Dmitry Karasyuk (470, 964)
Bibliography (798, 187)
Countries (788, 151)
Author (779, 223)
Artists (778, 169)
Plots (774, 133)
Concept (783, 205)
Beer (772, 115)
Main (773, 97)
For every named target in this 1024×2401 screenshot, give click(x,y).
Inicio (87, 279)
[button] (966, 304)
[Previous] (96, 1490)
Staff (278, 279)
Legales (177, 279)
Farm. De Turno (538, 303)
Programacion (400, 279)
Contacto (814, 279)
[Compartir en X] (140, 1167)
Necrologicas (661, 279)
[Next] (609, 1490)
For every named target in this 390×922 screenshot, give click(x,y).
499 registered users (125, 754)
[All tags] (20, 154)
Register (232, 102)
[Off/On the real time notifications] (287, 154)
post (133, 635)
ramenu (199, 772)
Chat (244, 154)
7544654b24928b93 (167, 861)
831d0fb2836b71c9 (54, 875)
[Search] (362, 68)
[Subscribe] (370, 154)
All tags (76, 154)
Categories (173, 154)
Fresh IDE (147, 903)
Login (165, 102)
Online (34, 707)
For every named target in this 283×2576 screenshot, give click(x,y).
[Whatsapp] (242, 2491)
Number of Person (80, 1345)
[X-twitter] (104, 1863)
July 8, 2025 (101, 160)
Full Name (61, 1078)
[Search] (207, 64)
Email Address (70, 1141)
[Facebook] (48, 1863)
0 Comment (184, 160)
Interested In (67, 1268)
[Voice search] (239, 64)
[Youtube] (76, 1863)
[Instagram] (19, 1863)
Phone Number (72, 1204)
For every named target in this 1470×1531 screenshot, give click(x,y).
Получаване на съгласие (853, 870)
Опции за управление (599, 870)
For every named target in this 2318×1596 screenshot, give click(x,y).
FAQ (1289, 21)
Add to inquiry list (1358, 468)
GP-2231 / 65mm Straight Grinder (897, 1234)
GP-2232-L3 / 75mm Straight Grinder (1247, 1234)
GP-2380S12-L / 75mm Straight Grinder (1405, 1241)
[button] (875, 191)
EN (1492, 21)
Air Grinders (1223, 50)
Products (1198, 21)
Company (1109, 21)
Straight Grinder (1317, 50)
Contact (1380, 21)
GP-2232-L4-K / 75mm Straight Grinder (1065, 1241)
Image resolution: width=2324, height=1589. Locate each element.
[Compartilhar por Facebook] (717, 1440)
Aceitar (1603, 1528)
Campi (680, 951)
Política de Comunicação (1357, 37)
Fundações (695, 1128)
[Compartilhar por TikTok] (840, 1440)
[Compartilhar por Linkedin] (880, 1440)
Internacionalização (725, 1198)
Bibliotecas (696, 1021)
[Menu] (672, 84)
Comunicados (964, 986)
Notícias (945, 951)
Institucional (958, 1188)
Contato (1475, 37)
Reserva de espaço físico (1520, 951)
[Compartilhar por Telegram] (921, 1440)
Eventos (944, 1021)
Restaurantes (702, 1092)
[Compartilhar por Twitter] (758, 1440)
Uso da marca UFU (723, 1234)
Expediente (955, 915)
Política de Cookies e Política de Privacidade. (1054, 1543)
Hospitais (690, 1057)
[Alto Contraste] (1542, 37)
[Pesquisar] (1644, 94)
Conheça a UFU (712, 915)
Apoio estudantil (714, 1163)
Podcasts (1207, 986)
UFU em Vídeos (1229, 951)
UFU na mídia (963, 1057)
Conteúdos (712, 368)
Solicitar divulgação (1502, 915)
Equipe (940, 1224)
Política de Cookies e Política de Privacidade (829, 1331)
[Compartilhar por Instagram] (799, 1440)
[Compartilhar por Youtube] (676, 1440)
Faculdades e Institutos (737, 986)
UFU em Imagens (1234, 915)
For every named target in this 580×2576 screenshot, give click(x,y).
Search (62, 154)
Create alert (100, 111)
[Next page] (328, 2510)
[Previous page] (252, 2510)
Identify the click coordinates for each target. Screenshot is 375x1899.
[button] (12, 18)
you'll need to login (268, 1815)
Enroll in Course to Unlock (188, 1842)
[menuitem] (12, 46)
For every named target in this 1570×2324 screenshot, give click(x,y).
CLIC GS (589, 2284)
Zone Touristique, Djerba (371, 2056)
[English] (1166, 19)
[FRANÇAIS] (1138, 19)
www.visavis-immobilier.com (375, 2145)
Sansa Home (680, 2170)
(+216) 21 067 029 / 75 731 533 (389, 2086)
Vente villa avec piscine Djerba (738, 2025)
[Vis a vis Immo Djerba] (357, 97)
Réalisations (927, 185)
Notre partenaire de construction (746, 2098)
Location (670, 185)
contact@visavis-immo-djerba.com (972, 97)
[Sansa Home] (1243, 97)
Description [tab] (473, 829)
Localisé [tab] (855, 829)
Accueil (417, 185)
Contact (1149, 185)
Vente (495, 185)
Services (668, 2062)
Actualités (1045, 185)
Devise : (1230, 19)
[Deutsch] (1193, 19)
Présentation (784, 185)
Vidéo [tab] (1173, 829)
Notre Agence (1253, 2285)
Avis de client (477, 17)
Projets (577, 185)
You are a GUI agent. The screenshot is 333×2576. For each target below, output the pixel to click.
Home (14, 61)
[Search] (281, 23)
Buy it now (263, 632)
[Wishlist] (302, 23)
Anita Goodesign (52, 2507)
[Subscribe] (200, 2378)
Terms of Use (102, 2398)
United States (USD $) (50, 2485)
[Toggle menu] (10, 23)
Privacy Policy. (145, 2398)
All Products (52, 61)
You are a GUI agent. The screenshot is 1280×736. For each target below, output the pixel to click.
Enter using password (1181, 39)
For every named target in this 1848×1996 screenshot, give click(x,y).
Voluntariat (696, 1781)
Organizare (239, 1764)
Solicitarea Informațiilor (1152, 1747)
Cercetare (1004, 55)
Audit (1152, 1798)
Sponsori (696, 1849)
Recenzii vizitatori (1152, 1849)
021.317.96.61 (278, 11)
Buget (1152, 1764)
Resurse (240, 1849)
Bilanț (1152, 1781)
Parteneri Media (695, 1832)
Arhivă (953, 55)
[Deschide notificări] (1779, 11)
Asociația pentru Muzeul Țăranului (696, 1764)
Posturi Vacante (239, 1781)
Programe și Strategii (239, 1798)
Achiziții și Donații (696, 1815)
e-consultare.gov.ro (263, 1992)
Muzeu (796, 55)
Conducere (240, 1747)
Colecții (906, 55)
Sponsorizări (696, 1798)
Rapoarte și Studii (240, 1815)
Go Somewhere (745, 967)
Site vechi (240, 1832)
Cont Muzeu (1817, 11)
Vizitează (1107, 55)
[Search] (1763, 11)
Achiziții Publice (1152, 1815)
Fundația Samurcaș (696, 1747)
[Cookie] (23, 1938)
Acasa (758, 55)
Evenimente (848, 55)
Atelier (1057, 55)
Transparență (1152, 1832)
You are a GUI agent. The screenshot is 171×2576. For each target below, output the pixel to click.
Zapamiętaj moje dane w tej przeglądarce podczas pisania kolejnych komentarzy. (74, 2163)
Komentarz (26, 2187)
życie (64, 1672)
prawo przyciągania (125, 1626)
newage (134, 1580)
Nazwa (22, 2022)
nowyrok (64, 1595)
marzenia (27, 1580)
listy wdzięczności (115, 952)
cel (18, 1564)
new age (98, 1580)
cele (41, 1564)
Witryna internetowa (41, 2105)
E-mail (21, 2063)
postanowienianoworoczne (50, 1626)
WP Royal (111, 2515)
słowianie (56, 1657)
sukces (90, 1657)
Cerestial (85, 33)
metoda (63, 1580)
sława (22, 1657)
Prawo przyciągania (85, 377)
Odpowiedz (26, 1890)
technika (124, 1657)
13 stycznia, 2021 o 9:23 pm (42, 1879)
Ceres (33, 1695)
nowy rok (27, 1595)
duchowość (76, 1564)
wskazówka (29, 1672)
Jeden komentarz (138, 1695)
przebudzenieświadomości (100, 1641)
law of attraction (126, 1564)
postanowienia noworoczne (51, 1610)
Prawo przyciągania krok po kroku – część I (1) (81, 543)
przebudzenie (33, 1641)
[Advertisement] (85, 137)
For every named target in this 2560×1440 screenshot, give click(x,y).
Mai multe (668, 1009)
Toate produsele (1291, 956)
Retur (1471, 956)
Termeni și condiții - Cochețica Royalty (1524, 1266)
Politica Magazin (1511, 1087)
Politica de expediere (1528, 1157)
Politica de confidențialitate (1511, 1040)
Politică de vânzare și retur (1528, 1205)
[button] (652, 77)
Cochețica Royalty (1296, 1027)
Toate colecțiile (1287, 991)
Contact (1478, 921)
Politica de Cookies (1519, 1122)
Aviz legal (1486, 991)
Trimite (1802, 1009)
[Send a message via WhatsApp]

= What the task requires =
Repeat only what lies between the first line of the data and the line containing "[Next] (609, 1490)", both of those lines included, exactly as it stands.

= The answer =
Dmitry Karasyuk (470, 964)
Bibliography (798, 187)
Countries (788, 151)
Author (779, 223)
Artists (778, 169)
Plots (774, 133)
Concept (783, 205)
Beer (772, 115)
Main (773, 97)
For every named target in this 1024×2401 screenshot, give click(x,y).
Inicio (87, 279)
[button] (966, 304)
[Previous] (96, 1490)
Staff (278, 279)
Legales (177, 279)
Farm. De Turno (538, 303)
Programacion (400, 279)
Contacto (814, 279)
[Compartir en X] (140, 1167)
Necrologicas (661, 279)
[Next] (609, 1490)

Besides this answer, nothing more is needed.